Diversos partidos de esquerda – em conjunto com juristas e mais de 400 entidades da sociedade civil – protocolaram na manhã desta quinta-feira (21) um pedido de impeachment.

Assinaram o pedido as seguintes legendas: PT, PC do B, PSOL, PSTU, PCB, UP e PCO. A deputada petista Natália Bonavides (RN) ressaltou se tratar do “pedido mais representativo, com maior número de entidades” protocolado até o momento.

“Nós não gostaríamos de estar, nesse momento, tomando uma medida tão drástica. Mas se a oposição não agisse, estaríamos sendo omissos. A crise política está contaminando os esforços contra a pandemia. Bolsonaro é o maior obstáculo à defesa da vida”, disse Juliano Medeiros, presidente do PSOL.
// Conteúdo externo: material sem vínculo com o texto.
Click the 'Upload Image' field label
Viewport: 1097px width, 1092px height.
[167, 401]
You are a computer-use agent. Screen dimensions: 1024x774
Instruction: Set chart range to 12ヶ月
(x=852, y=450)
Gleisi Hoffmann, presidente do PT, prosseguiu na mesma linha, afirmando que a saída de Bolsonaro é necessária para o enfrentamento da crise do coronavírus: “Ele não tem condições humanas de presidir o País. Não se coloca no lugar do outro. Briga com governadores, prefeitos, médicos, cientistas. Não consegue dar coordenação ao combate do coronavírus. Com Bolsonaro é impossível enfrentar essa crise”.

Paulo Teixeira (PT-SP) resumiu os argumentos do pedido em três eixos: “Primeiro, ataque às instituições democráticas. Segundo, crime de prevaricação e obstrução de Justiça. Terceiro: crime contra a saúde popular e boicote a todas as estratégias de prevenção da pandemia. Ele é um genocida”.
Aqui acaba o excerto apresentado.